#### EXERCISE INPUTS ####

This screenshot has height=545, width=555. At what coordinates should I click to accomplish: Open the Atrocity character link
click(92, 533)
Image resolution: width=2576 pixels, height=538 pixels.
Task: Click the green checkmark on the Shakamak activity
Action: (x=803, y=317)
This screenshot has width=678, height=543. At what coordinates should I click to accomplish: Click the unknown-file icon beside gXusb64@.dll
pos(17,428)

####
#### EXERCISE INPUTS ####

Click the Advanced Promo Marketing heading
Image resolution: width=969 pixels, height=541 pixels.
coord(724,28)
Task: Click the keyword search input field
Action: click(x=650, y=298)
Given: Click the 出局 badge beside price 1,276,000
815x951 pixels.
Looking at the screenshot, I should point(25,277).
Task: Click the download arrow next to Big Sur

####

# WHAT IS NEEDED
Could you write out, exactly as they stand, only the lines above that begin at the line with "815x951 pixels." and stop after the line with "Task: Click the download"?

# ANSWER TO THIS PROBLEM
815x951 pixels.
Looking at the screenshot, I should point(25,277).
Task: Click the download arrow next to Big Sur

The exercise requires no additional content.